- Born: 1969 (age 56–57) Hammersmith, England
- Occupation: Actor
- Years active: 1992–present
- Spouse: Amelia Crowley

= Anthony Brophy =

Irish actor

Anthony Brophy is an English-born Irish actor. Brophy has had various roles in films, short-films, television programmes, theatre, and in a video game.

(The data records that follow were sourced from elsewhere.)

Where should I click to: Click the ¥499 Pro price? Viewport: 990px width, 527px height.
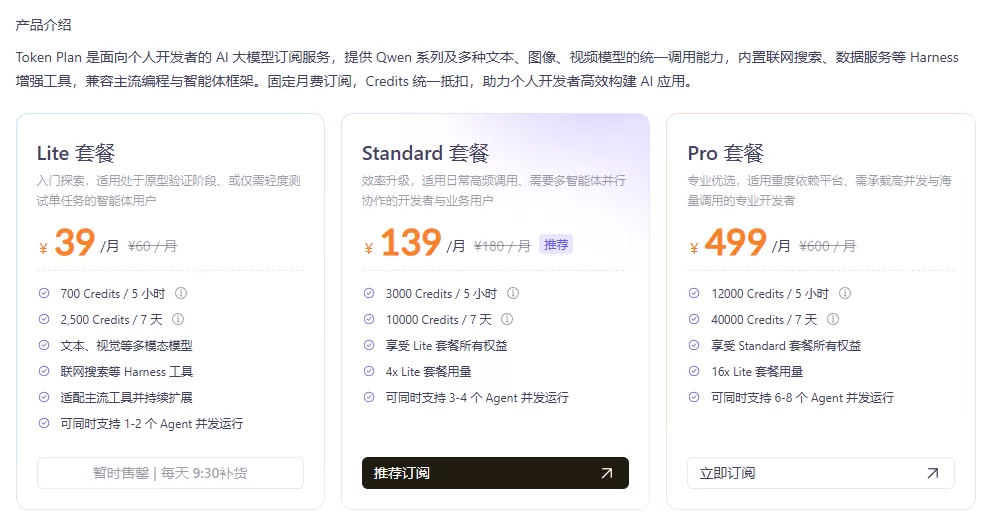[728, 243]
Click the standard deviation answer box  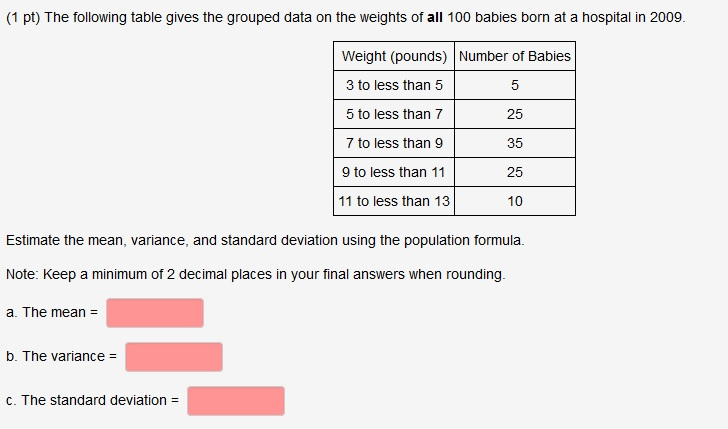click(236, 401)
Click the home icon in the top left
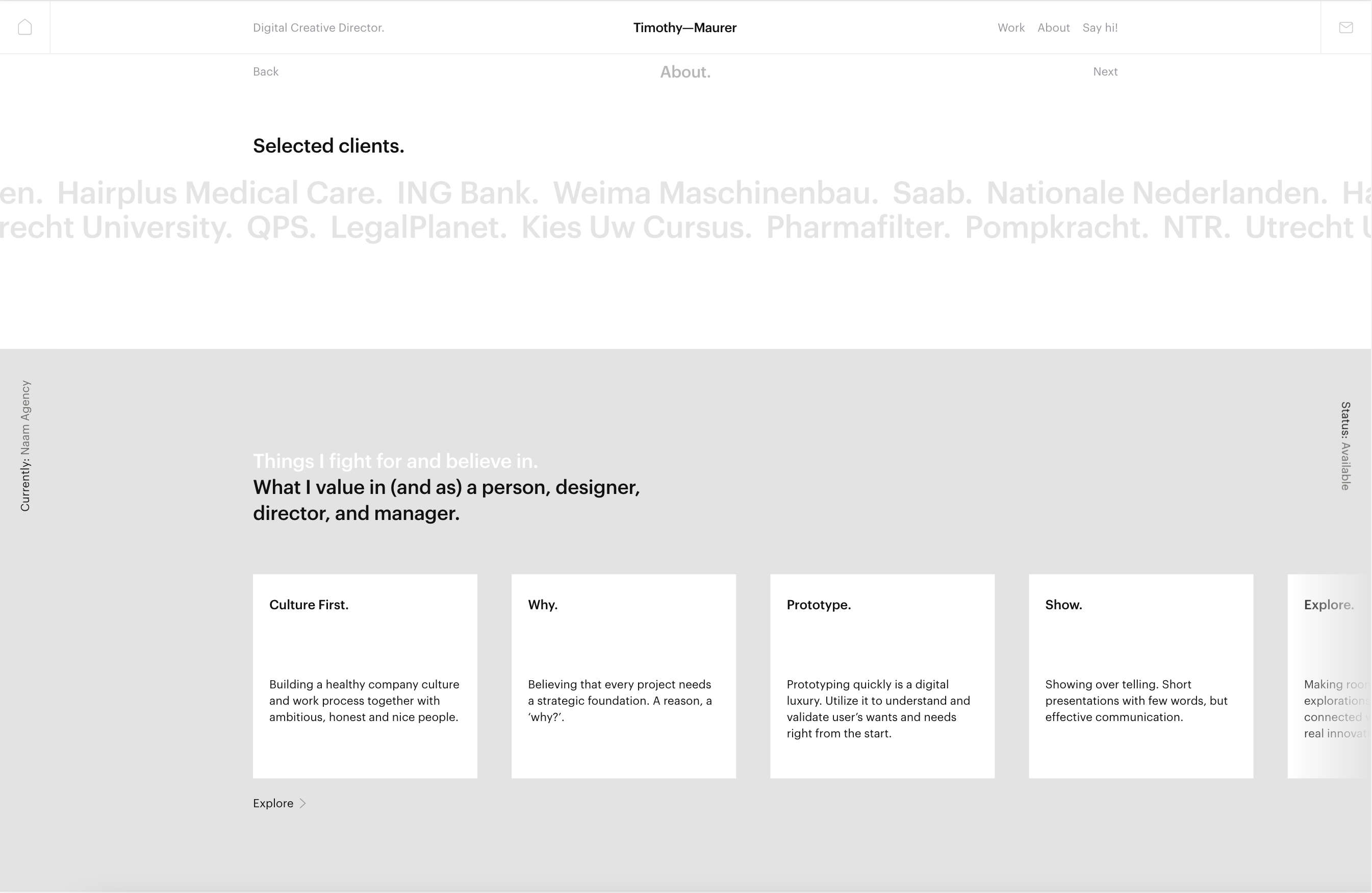This screenshot has width=1372, height=893. pos(25,27)
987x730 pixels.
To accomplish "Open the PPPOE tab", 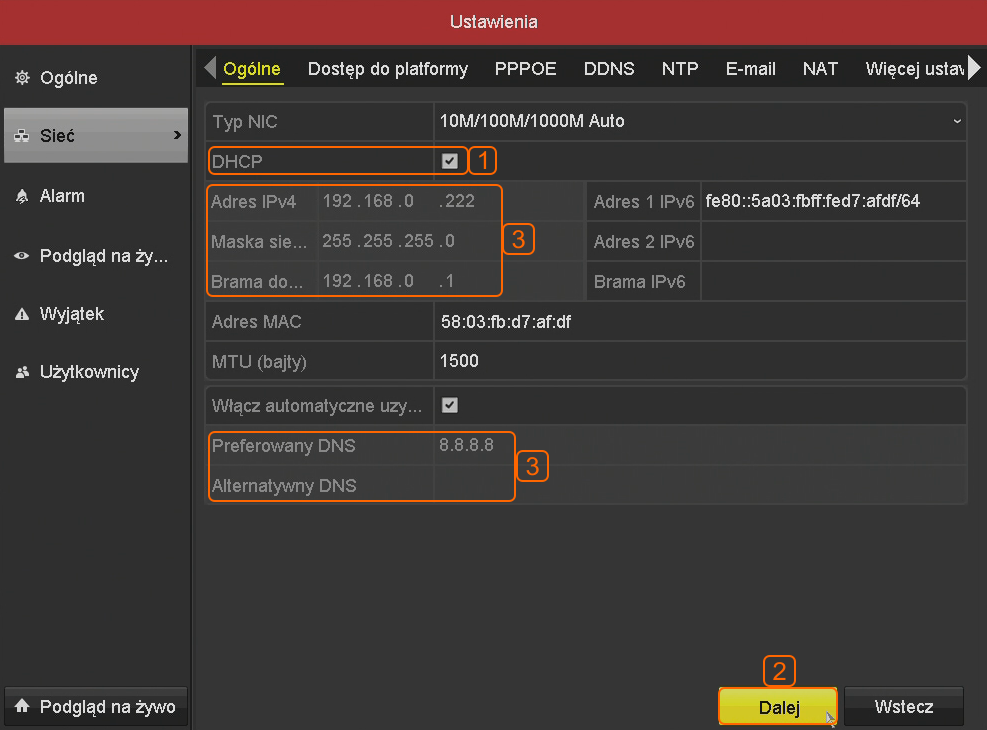I will point(525,69).
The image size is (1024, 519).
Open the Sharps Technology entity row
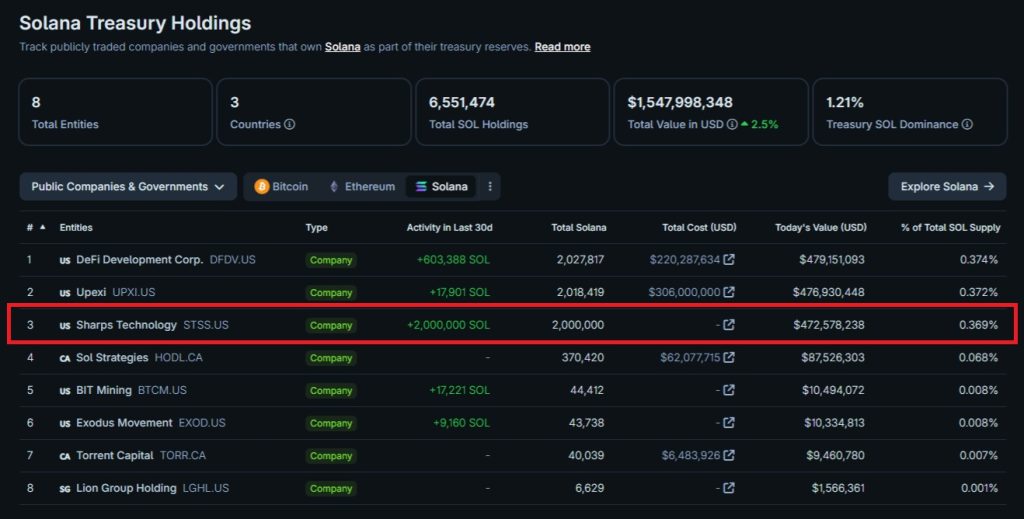126,325
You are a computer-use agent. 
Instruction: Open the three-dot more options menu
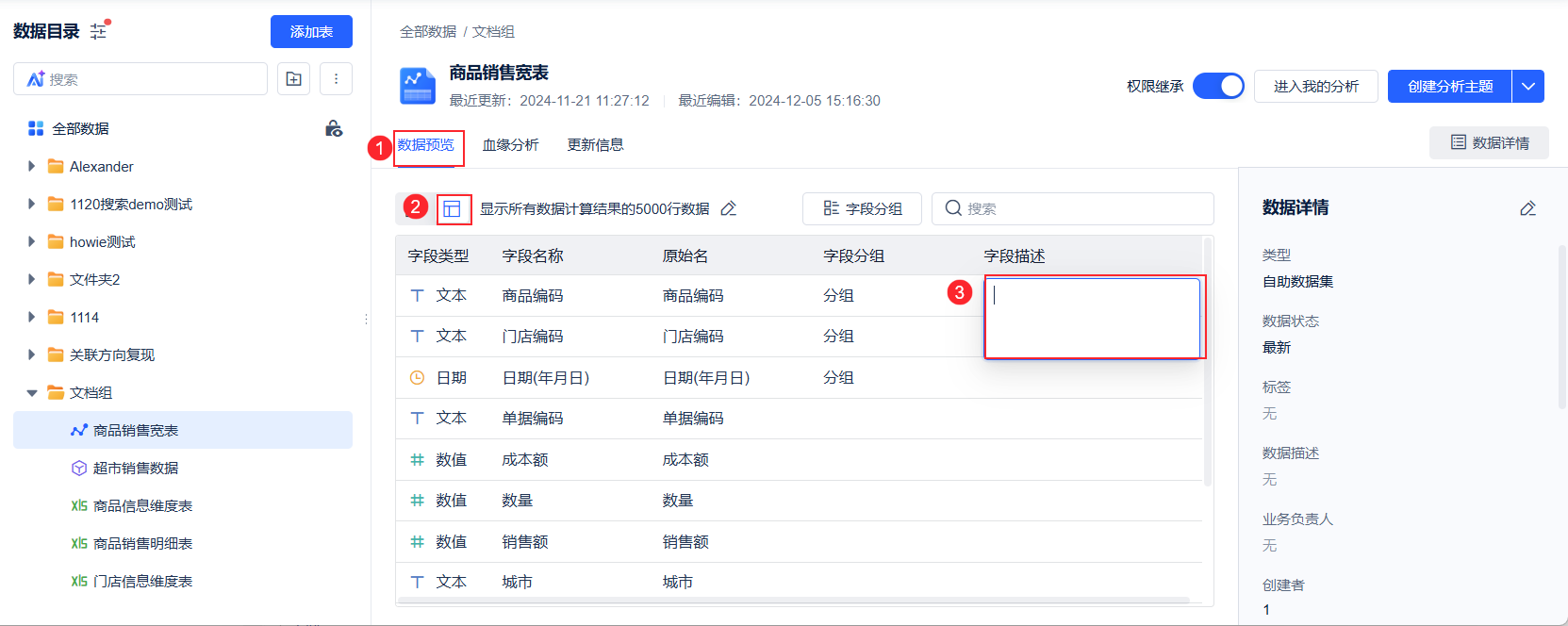pyautogui.click(x=336, y=79)
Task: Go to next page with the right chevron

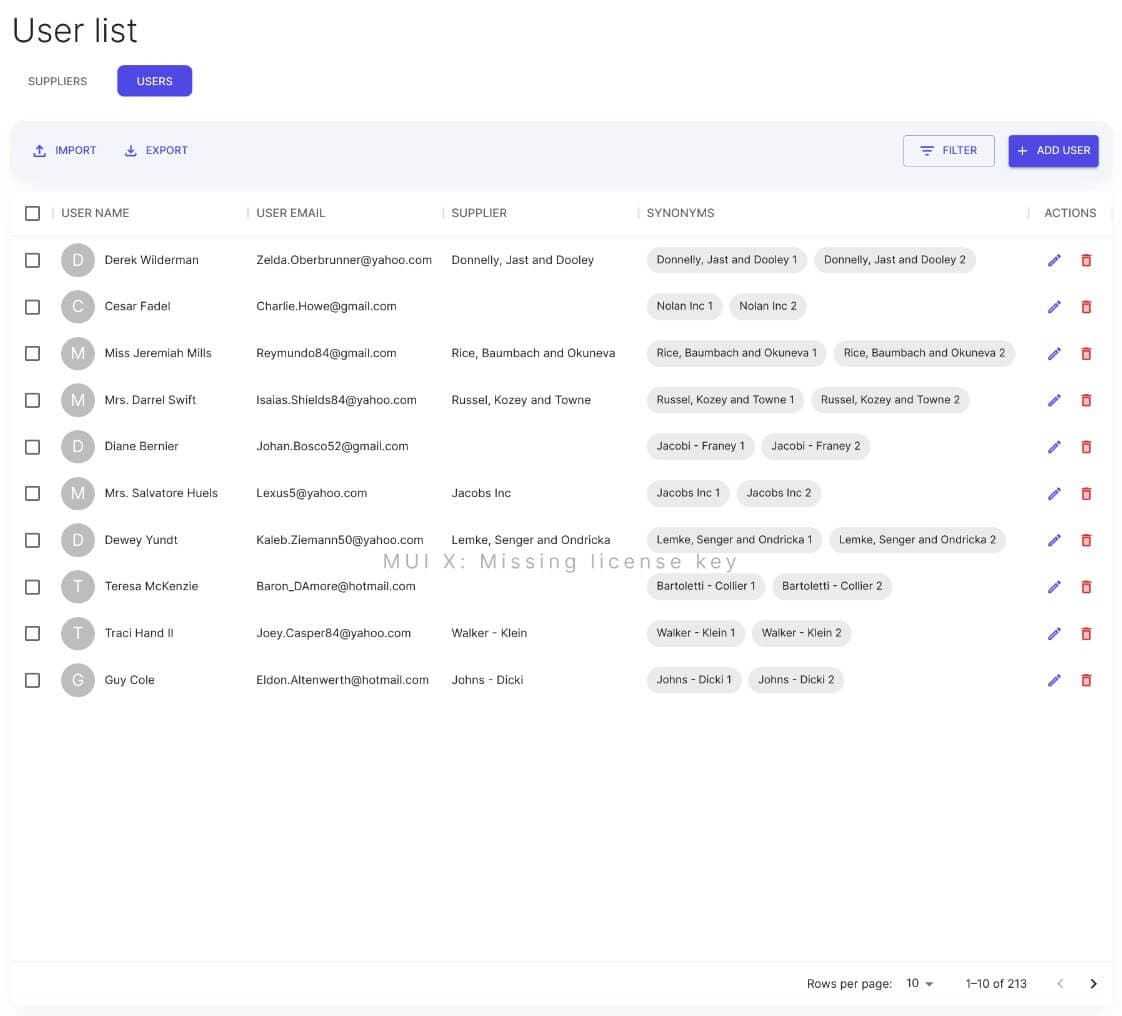Action: click(x=1093, y=983)
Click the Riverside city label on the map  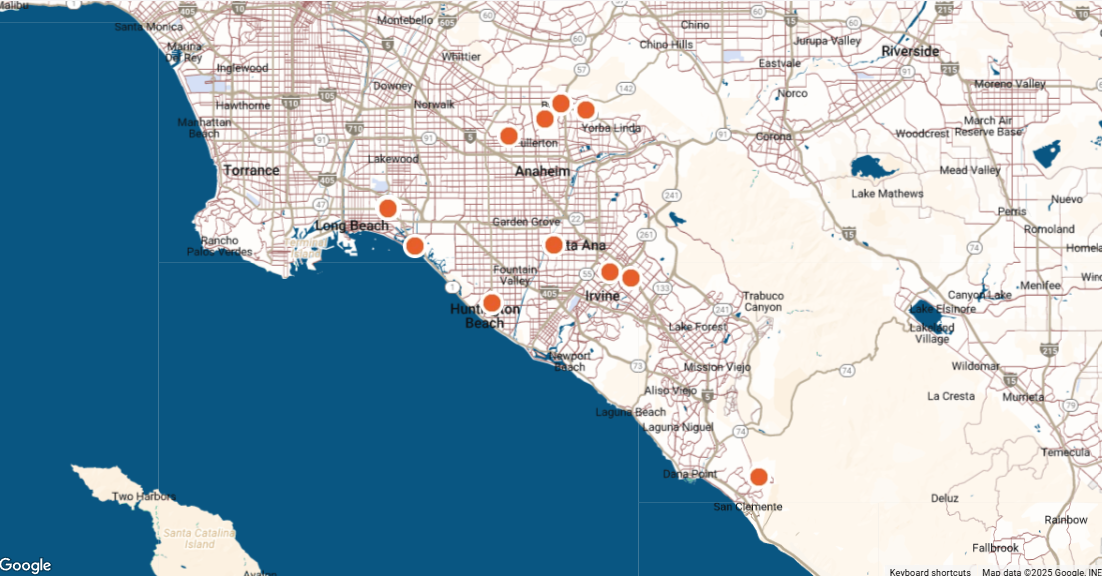click(x=910, y=51)
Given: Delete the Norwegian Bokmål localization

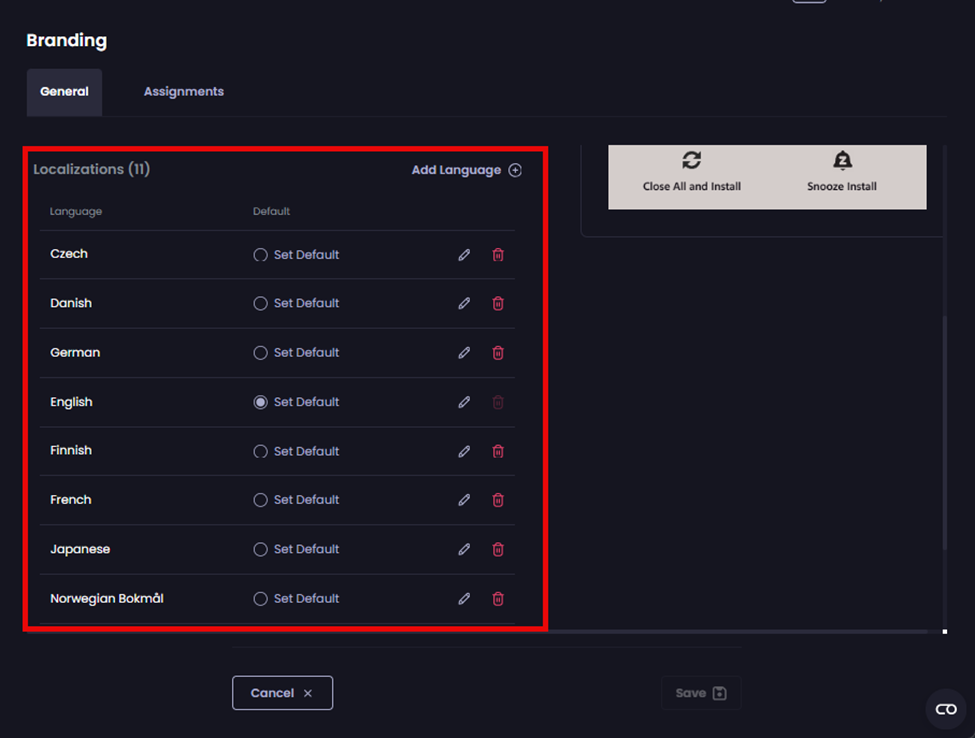Looking at the screenshot, I should 497,598.
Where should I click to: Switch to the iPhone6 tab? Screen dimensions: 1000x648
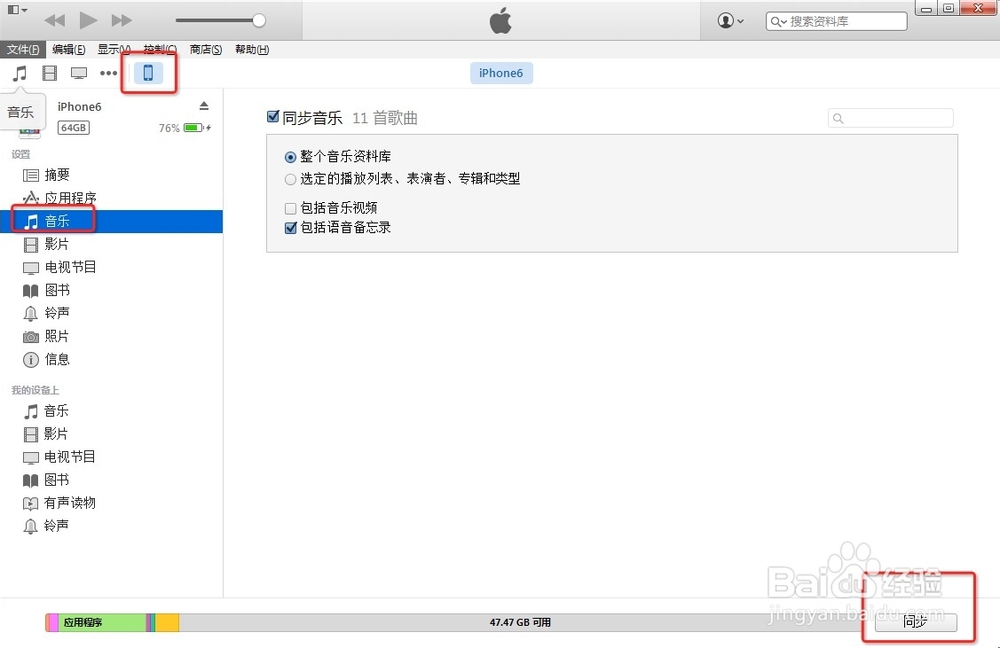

Brophy has appeared in In the Name of the Father, The Professor and the Madman, The Tudors as Imperial Ambassador Eustace Chapuys, Vikings as King Svase, and in Red Rock as Liam Reid.

== Career ==
Brophy was born in Hammersmith, London to Irish parents. He started acting at the age of 16, first with the Dublin Youth Theatre, and then with the National Youth Theatre. Brophy moved from there to work at Irish theatres, such as the Abbey Theatre in Dublin and the Druid in Galway. He has also worked in West End theatres in London.

== Filmography ==
=== Film===

| Year | Show | Role | Notes |
|---|---|---|---|
| 1992 | The Bargain Shop | Locusts |  |
| 1993 | In the Name of the Father | Danny |  |
| 1995 | The Run of the Country | Prunty |  |
| 1995 | Nothing Personal | Malachy |  |
| 1996 | Some Mother's Son | Prisoner's Leader |  |
| 1997 | The Informant | Gerard |  |
| 1997 | Snow White: A Tale of Terror | Rolf |  |
| 1997 | The Last Bus Home | Billy |  |
| 2000 | Ordinary Decent Criminal | Liam |  |
| 2001 | Mapmaker | Kieran Maguire |  |
| 2001 | Never Say Never Mind: The Swedish Bikini Team | Sean |  |
| 2002 | The Gathering Storm | Brendan Bracken | TV Film |
| 2003 | Benedict Arnold: A Question of Honor | Lord Lauderdale |  |
| 2007 | Frankie | Frankie's Dad |  |
| 2009 | Dust | James | Short Film |
| 2011 | Boomtown | James | Short Film |
| 2011 | The Shore | Hughie | Short Film |
| 2019 | The Professor and the Madman | Sergeant Steggles |  |
| 2022 | Lady Chatterley's Lover | Sir Malcolm Reid |  |
| 2023 | Haunted Harmony Mysteries: Murder in G Major | Officer Declan | TV Film |

=== Television ===

| Year | Show | Role | Notes |
|---|---|---|---|
| 1995 | The Governor | Winchwood | 1 episode |
| 1996 | Ballykissangel | Edso | 1 episode |
| 1997 | Desert of Fire | Maggiordomo and Butler Gaston | Miniseries |
| 1999 | DDU: District Detective Unit | John Sullivan | 1 episode |
| 2001 | CSI: Crime Scene Investigation | Hal (Aircraft Mechanic) | 1 episode |
| 2001 | Rebel Heart | Mulcahy | 4 episodes |
| 2005 | Pure Mule | Skunk | 2 episodes |
| 2006 | The Clinic | Simon Andrews | 1 episode |
| 2007–2010 | The Tudors | Eustace Chapuys | 28 episodes |
| 2011 | Prime Suspect USA | Mickey Pendergast | 1 episode |
| 2013 | Vikings | King Svase | 4 episodes |
| 2014 | Penny Dreadful | Alphonse | 1 episode |
| 2015–2016 | Red Rock | Laim Reid | 65 episodes |
| 2016 | The Crown | James Jesus Angleton | 1 episode |
| 2016 | The Trial of the Century | Eoin MacNeill | 2 episodes |
| 2017 | Coronation Street | Ross Watson | 1 episode |
| 2020 | Penance | Ed Grayling | 1 episode |
| 2022 | Wreck | Steven Cochrane | 2 episodes |
| 2024 | FBI: International | Commissario Capo Mastroianni | 1 episode |

=== Video Games ===

| Year | Show | Role | Notes |
|---|---|---|---|
| 2013 | BioShock Infinite | Dock worker, Homeless Man, and Vox Populi |  |

==Personal life==
Brophy is married to fellow actor Amelia Crowley. They have two children.